**WHAT NEEDS TO BE DONE**
Return, exactly and in full, the lines of the records below starting at the one with "Task: Expand the" and ending at the one with "Given: Reply to", and no other lines.

**Collection entries**
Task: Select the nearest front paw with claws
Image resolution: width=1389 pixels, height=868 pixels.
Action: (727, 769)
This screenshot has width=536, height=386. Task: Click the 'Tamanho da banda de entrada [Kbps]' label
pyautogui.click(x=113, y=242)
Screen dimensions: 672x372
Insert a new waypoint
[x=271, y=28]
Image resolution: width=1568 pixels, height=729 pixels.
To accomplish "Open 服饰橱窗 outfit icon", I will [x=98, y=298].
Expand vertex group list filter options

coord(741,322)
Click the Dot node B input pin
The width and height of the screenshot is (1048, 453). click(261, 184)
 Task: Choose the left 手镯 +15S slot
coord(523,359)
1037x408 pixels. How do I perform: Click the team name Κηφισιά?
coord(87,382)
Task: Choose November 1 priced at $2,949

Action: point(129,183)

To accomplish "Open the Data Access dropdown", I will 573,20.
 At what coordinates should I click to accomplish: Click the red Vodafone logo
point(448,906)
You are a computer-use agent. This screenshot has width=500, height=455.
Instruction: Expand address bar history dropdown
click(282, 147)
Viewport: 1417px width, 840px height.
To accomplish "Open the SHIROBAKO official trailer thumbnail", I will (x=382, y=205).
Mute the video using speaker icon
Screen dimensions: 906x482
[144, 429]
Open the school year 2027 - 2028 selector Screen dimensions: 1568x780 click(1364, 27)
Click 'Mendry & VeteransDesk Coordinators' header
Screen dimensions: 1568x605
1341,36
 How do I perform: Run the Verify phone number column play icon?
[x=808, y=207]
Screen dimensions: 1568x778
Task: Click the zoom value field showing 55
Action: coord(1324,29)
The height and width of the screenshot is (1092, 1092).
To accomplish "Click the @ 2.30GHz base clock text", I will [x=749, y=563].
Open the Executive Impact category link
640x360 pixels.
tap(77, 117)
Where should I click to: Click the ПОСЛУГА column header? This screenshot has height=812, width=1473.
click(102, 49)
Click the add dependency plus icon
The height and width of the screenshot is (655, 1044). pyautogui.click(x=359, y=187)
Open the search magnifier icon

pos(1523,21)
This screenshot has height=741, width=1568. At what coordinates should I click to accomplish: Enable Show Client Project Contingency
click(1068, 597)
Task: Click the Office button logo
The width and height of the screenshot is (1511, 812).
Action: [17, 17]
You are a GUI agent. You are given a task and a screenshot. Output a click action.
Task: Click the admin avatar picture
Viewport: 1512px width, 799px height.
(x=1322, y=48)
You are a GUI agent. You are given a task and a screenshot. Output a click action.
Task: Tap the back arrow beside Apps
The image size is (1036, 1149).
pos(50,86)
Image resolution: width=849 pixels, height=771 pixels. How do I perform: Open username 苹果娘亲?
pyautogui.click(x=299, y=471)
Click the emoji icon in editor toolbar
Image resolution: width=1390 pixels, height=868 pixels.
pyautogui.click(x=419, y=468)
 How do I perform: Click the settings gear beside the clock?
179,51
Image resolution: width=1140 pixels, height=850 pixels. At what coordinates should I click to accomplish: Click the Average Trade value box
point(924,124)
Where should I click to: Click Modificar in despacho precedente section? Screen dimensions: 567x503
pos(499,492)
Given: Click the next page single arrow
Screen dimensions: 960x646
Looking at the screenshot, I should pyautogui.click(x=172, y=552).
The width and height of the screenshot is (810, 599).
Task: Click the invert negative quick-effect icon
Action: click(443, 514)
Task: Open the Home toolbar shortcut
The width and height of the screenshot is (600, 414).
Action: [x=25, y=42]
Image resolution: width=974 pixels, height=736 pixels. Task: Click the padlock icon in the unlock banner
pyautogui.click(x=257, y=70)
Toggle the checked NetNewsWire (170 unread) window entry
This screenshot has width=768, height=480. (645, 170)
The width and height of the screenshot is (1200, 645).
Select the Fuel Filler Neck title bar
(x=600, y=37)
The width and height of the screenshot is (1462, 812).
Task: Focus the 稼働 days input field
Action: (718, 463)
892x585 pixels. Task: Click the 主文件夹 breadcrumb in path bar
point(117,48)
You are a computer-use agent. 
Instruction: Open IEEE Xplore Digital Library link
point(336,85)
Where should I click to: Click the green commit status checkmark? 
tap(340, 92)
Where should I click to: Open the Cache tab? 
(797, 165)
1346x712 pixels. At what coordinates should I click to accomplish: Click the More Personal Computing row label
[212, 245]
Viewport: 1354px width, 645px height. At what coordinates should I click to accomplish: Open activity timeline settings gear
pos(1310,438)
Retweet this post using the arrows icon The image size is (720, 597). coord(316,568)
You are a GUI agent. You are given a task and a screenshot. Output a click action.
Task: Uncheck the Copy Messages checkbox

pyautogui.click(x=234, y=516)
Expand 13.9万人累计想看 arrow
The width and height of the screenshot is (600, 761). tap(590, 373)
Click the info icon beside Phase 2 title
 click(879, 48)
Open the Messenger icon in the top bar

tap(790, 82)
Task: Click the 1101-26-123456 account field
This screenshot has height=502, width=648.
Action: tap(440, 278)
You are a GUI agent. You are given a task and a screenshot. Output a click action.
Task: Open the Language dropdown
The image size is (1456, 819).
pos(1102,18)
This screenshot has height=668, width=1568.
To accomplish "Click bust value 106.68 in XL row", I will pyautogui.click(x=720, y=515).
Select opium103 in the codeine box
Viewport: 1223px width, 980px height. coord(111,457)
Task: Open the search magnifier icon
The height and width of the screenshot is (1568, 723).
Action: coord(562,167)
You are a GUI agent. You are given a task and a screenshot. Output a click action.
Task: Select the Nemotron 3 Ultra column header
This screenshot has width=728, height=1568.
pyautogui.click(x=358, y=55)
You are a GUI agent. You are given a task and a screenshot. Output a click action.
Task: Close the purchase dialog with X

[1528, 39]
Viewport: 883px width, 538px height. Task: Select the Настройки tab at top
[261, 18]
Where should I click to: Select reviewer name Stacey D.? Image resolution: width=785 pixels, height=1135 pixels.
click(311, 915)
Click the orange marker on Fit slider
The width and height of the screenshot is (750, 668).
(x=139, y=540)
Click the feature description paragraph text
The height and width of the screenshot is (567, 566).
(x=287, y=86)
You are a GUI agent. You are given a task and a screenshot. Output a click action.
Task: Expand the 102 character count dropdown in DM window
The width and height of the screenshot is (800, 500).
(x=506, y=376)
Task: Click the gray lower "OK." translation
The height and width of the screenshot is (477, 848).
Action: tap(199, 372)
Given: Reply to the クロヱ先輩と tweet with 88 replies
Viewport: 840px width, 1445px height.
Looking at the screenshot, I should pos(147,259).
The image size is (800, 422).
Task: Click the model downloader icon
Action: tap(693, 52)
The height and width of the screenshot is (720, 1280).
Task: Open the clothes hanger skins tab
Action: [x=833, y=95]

**ANSWER SPACE**
Task: Expand the 102 character count dropdown in DM window
The width and height of the screenshot is (800, 500).
(x=506, y=376)
Task: Click the gray lower "OK." translation
The height and width of the screenshot is (477, 848).
Action: tap(199, 372)
Given: Reply to the クロヱ先輩と tweet with 88 replies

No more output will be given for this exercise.